Drop seizures were defined as atonic, tonic and tonic-clonic seizures involving the entire body, trunk or head that led or could have led to a fall, injury, slumping in a chair or hitting the patient’s head on a surface. During the treatment period, patients taking Epidiolex achieved a median reduction in monthly drop seizures of 44 percent compared with a reduction of 22 percent in patients receiving placebo, and the difference between treatments was statistically significant.
A series of sensitivity analyses of the primary endpoint confirmed the robustness of this result. The difference between Epidiolex and placebo emerged during the first month of treatment and was sustained during the entire treatment period. Results from secondary efficacy endpoints reinforced the overall effectiveness observed with Epidiolex.

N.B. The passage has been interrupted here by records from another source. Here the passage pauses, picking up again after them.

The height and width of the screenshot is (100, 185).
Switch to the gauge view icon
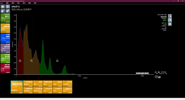click(156, 77)
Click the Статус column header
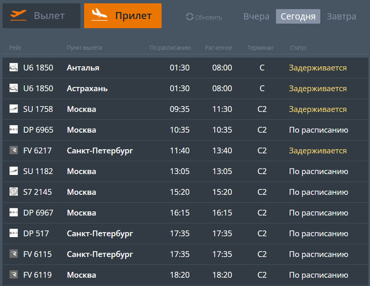This screenshot has width=370, height=286. click(298, 48)
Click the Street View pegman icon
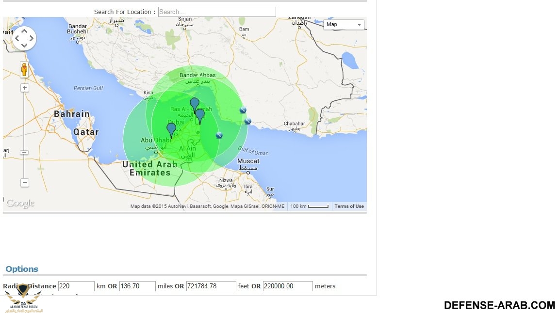The image size is (559, 314). 24,70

In addition to this first Phase 3 trial of Epidiolex in LGS, GW is conducting a second Phase 3 dose-ranging trial of Epidiolex for the treatment of LGS, which is fully enrolled at 225 patients. This second trial has three treatment arms: Epidiolex 20mg/kg/day, 10mg/kg/day and placebo. GW expects to report top-line results from this trial towards the end of the third quarter of this year.
The peak onset of LGS typically occurs between the ages of 3 and 5 and can be caused by a number of conditions, including brain malformations, severe head injuries, central nervous system infections and inherited degenerative or metabolic conditions. In up to 30 percent of patients, no cause can be found. Patients with LGS commonly have multiple seizure types including non-convulsive, convulsive and drop seizures, which frequently lead to falls and injuries. Drug resistance is one of the main features of LGS. Most children with LGS experience some degree of impaired intellectual functioning, as well as developmental delays and behavioral disturbances. It is estimated that there are approximately 14,000 to 18,500 patients with LGS in the United States and 23,000 to 31,000 patients with LGS in Europe.

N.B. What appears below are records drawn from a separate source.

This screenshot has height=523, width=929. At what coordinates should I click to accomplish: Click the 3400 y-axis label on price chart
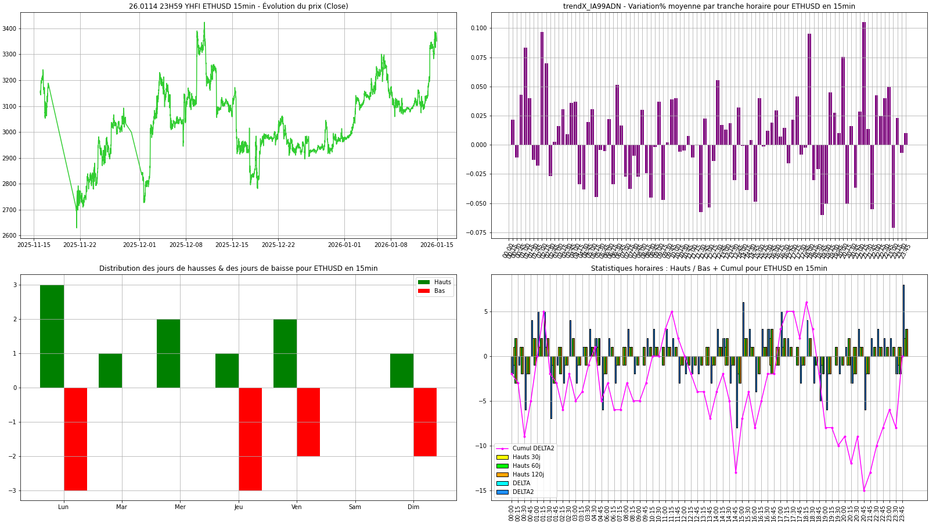tap(11, 29)
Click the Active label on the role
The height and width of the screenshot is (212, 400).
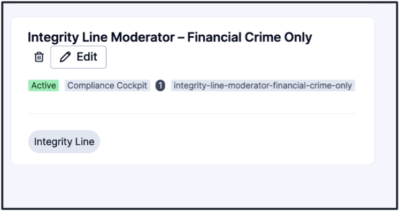click(x=43, y=85)
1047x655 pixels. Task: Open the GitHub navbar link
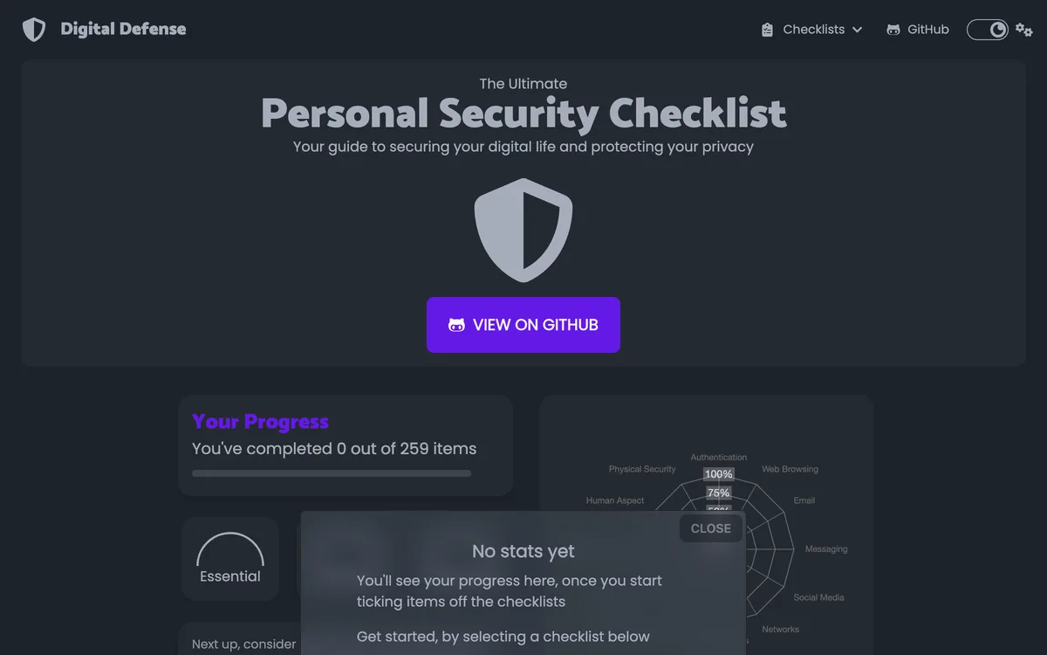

Epidiolex is GW’s lead cannabinoid product candidate, an oral pharmaceutical formulation of pure CBD, which is in development for the treatment of a number of rare childhood-onset epilepsy disorders. GW has conducted extensive pre-clinical research of CBD in epilepsy since 2007. This research has shown that CBD has significant anti-epileptiform and anticonvulsant activity using a variety of in-vitro and in-vivo models and reduced seizures in various acute animal models of epilepsy.
In addition to the Orphan Drug Designation from the FDA for Epidiolex for Dravet syndrome and LGS, it also gained that status for tuberous sclerosis complex and infantile spasms. Additionally, GW has received Fast Track Designation from the FDA and Orphan Designation from the European Medicines Agency for Epidiolex for the treatment of Dravet syndrome. GW is currently evaluating additional clinical development programs in other orphan seizure disorders.
Leerink Partners analysts were upbeat about the prospects for the drug and for GW after trial results were announced, and remained positive following a conference call. The firm raised its price target for the publicly traded company to $138 from $130 on a higher probability-of-success in LGS (now up to 85 percent from 75 previously) and a slightly higher probability of approval in Dravet (up to 90 precent from 85 perecent, and Leerink reiterated its Outperform rating for GW.